Write Early and Write Often

20 Mar

The early bird gets the worm. A local newspaper owner and editor I know told me, “Write early and write often.” He’s right – start before the ER announces their election cut-off, build your argument slowly and consistently, and then summarize in your last letter. 

I’ve been watching the agendas and reports for various meetings, available here:

This is something you can do if you want to be more involved – read the reports.  You’ll see stuff that makes you want to write a letter to the editor. I did – I read the report for the now-cancelled March 17 city council meeting, and I thought other taxpayers needed to hear about it. 

Chico City staff recently reported $3,050,000 in “unanticipated revenues” in this year’s budget, “$2,550,000 in additional sales tax revenue, $400,000 additional property tax in lieu of vehicle license fees and $100,000 additional short-term rental transient occupancy tax.”

Staff claimed Camp Fire evacuees had heavy impacts on Chico streets, now we see, they were also making a significant financial contribution. Why isn’t this money being put in the street fund?
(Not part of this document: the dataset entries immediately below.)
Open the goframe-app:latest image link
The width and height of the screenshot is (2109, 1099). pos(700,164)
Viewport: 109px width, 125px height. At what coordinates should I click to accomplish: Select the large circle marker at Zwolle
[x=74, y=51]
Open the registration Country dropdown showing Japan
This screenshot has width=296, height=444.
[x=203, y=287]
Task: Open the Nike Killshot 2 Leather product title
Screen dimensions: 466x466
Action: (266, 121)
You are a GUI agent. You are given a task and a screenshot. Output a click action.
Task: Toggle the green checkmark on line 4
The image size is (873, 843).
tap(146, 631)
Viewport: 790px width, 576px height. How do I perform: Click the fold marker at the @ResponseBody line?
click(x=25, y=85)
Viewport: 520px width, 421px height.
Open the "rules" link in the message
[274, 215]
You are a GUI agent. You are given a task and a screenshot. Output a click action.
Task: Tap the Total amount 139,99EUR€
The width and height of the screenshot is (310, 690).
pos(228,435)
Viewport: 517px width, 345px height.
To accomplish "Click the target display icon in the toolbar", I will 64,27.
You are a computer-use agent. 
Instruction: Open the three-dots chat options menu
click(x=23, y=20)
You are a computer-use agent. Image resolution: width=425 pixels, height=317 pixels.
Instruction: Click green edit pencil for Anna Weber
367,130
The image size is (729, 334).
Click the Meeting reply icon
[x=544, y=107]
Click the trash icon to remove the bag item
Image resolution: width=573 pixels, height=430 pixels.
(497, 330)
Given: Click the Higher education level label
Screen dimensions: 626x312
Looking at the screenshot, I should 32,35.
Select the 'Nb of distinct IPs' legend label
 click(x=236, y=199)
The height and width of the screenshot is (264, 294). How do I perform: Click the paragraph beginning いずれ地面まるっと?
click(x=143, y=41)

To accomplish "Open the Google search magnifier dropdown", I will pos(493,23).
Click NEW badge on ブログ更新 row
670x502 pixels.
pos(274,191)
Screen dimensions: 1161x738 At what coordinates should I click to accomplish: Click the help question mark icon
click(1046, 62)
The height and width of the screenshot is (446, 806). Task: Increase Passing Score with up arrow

Citing city budget policy, staff claims “unanticipated revenues”  are “dedicated to long-term liabilities and replenishing reserve and internal service funds to established targets. ”  How could they have not anticipated these revenues, having acknowledged other effects of the sudden population influx? And since the city has admitted to deferring street maintenance for years because of a shortage of funds, shouldn’t they replenish the street fund?

Staff instead suggests uses for these funds that are not covered by the above policy:  $1,405,000 to guarantee airline service,  $350,000 toward the city’s Community Choice Aggregation scheme, $100,000 to remove the BMX track from the fairgrounds to accommodate homeless services, $30,000 for questionable district maps, $250,000 for a “remodel” of Fire Station 1, and $515,000 for the “Homeless Solutions Project”. 

Putting $400,000 toward the long-term pension liability may fit policy, but I find it questionable – staff already transfers millions a year into that fund from other funds that remain in the red.

This appropriation shows how capriciously staff and council spend our money in their own interest, on their own agenda.   Is this an agency you want to trust with a sales tax increase?